Find the string "computer" in the entries and copy each line that has it.

(Dataset records)
···
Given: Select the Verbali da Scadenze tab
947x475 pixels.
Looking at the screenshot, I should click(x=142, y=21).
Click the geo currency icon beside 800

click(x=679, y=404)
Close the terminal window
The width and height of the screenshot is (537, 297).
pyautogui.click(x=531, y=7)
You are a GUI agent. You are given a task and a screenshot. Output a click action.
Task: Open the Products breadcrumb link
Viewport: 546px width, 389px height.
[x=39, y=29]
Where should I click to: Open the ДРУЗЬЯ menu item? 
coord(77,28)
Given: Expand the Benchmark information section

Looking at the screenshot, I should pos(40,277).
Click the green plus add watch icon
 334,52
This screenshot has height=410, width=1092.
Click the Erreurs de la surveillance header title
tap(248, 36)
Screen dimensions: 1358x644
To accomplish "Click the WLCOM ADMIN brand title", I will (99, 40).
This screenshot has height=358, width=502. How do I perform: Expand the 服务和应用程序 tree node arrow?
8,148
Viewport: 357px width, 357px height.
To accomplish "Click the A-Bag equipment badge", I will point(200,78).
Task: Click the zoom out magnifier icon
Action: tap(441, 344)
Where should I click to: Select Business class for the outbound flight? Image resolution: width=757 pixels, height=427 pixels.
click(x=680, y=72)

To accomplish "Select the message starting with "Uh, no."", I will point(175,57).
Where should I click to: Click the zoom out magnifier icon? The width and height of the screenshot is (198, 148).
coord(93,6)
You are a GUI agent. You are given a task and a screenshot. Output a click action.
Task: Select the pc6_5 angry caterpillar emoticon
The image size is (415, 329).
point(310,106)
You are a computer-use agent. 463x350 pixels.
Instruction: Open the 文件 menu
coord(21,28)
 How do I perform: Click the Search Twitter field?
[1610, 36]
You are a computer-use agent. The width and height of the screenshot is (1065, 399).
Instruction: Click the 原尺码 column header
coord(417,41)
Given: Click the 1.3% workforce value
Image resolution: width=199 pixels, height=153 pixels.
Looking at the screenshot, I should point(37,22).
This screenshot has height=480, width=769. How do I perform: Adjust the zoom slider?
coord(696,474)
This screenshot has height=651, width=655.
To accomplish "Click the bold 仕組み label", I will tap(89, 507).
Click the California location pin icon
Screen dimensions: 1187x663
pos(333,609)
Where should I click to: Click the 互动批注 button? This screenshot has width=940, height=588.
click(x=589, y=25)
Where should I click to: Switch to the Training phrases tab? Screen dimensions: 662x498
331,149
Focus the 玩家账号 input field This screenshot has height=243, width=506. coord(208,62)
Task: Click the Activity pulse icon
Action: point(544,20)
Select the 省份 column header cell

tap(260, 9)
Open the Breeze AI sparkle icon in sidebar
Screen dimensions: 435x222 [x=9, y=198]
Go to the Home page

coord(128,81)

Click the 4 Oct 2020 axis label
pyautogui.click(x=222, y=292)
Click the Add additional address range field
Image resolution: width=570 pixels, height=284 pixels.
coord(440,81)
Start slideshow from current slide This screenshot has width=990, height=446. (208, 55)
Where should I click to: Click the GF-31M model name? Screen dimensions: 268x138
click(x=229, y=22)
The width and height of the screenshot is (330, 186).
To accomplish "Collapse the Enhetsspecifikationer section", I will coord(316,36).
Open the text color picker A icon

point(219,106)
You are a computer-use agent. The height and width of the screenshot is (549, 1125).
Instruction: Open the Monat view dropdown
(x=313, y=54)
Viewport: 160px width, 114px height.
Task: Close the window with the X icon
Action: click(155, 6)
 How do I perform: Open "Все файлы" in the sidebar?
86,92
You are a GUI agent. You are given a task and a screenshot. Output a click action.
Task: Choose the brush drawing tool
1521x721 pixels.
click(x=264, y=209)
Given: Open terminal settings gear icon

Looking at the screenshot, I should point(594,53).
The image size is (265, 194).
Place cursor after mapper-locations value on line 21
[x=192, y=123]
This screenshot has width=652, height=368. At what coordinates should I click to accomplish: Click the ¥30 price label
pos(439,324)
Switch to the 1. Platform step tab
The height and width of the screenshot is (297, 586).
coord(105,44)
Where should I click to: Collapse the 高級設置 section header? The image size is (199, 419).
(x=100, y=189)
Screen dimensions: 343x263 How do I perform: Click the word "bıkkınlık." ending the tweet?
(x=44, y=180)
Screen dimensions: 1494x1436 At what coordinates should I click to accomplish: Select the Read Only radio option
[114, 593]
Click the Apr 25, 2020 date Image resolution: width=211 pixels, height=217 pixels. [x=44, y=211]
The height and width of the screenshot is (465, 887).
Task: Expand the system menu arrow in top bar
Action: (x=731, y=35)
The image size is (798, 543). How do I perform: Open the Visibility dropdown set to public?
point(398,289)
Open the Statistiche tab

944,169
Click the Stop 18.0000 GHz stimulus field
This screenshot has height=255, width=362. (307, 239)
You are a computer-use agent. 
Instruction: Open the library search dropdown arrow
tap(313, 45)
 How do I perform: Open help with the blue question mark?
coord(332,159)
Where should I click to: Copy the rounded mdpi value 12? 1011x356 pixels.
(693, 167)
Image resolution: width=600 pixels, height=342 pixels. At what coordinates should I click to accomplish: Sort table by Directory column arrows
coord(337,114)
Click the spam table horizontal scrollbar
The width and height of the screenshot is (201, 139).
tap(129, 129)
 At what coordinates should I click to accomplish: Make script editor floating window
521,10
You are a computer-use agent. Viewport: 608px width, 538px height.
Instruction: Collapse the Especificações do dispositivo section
···
• _Result_
You are a computer-use agent. 463x350 pixels.
You are a computer-use agent. The width and height of the screenshot is (1065, 399).
You are a computer-use agent. The height and width of the screenshot is (549, 1125).
You are a computer-use agent. 
You are a computer-use agent. Viewport: 608px width, 538px height.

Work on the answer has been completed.